[Python-ideas] Py3 unicode impositions

Jim Jewett jimjjewett at gmail.com
Sat Feb 11 00:33:42 CET 2012


On Fri, Feb 10, 2012 at 3:41 AM, Stephen J. Turnbull <stephen at xemacs.org> wrote:
> Terry Reedy writes:
>
>  > > In python 2 there was no such a strong imposition [of Unicode
>  > > awareness on users].

>  > Nor is there in 3.x.

> Sorry, Terry, but you're basically wrong here.  True, if one sticks to
> pure ASCII, there's no difference to notice, but that's just not
> possible for people who live outside of the U.S., or who share text
> with people outside of the U.S.  They need currency symbols, they
> have friends whose names have little dots on them.  Every single
> one of those is a backtrace waiting to happen.  A backtrace on

>    f = open('text-file.txt')
>    for line in f: pass

> is an imposition.  That doesn't happen in 2.x (for the wrong reasons,
> but it's very convenient 95% of the time).

I may be missing something, but as best I can tell

(1)  That uses an implicit encoding of None.
(2)  encoding=None is documented as being platform-dependent.

Are you saying that some (many?  all?) platforms make a bad choice there?

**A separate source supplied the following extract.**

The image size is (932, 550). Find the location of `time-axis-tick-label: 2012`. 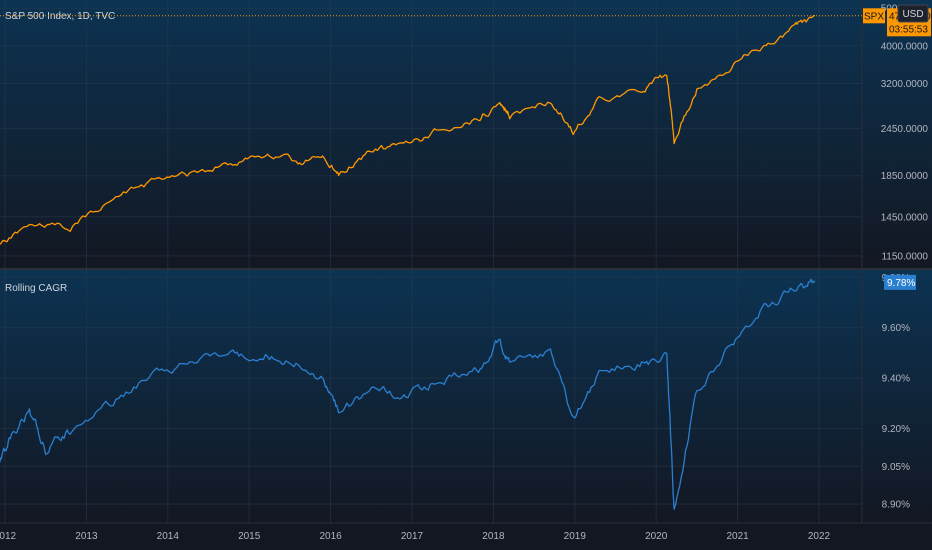

time-axis-tick-label: 2012 is located at coordinates (8, 536).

Does that only happen when sys.getdefaultencoding() !=
sys.getfilesystemencoding(), or when one of them gives bad
information?  (FWIW, on a mostly ASCII windows machine, the default is
utf-8 but the filesystem encoding is mbcs, so merely being different
doesn't always provoke problems.)

Would it cause problems to make the default be whatever locale
returns, or whatever it returns the first time open is called?